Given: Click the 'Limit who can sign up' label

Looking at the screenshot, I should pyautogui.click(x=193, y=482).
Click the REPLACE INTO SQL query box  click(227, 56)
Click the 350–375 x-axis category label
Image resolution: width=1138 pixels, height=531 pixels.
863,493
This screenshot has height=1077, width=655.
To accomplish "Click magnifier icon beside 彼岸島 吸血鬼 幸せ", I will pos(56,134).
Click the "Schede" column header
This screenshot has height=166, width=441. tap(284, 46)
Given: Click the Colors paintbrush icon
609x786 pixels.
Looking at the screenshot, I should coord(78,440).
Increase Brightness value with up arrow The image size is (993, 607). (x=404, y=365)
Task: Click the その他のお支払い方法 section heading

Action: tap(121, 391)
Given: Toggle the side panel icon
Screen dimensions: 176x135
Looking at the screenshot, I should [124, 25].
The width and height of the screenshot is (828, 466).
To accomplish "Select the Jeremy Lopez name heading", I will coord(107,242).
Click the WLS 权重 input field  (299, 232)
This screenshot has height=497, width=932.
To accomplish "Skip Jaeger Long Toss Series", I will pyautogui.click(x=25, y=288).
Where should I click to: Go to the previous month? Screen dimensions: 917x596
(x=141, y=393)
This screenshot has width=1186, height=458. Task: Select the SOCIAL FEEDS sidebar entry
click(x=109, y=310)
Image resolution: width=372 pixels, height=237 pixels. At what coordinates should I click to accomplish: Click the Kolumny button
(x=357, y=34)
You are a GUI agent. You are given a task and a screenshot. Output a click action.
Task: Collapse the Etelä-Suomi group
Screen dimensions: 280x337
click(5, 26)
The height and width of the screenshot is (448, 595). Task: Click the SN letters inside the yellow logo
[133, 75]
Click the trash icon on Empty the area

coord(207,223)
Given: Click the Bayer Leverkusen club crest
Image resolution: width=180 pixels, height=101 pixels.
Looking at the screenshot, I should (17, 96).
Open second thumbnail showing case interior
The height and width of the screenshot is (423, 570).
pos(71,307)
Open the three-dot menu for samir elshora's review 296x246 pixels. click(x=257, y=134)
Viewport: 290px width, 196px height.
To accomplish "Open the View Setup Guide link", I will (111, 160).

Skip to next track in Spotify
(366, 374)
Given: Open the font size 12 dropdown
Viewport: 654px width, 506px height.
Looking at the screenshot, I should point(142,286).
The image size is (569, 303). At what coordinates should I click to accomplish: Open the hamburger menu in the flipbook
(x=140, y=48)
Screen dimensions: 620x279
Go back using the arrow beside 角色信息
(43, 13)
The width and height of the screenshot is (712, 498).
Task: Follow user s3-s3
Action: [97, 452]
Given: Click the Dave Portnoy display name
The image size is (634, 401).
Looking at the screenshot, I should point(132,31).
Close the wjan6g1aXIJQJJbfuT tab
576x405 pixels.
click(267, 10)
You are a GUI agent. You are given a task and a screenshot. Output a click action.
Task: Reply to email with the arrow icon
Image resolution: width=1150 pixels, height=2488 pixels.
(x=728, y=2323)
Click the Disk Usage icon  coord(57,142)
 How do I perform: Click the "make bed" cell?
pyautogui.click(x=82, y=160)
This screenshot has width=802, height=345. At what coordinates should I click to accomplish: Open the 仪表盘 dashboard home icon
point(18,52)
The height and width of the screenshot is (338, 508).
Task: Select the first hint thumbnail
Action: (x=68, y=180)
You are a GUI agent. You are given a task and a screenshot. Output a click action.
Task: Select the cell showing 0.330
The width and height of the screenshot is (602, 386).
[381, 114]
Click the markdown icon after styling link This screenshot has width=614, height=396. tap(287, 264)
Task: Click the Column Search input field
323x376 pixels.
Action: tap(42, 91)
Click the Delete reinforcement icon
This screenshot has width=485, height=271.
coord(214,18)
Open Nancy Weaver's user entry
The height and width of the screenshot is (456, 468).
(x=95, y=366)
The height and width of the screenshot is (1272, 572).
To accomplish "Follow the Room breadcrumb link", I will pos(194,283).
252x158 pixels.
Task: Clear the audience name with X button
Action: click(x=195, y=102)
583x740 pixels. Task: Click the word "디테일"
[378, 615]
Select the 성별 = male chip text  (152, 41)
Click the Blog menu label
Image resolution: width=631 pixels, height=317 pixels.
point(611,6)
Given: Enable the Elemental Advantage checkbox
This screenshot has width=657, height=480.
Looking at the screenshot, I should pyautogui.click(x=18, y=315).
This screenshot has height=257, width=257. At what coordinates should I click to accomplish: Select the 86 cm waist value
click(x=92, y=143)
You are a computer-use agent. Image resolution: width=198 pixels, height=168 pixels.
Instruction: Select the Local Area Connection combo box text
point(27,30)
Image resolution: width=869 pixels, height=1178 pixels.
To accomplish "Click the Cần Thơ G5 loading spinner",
■ ■ ■ ■
__THE TASK__: Reproduce each line of the material in which the string "input" occurs.

__RESPONSE FOR THIS EXERCISE__:
Click the WLS 权重 input field  (299, 232)
Task: Click the Column Search input field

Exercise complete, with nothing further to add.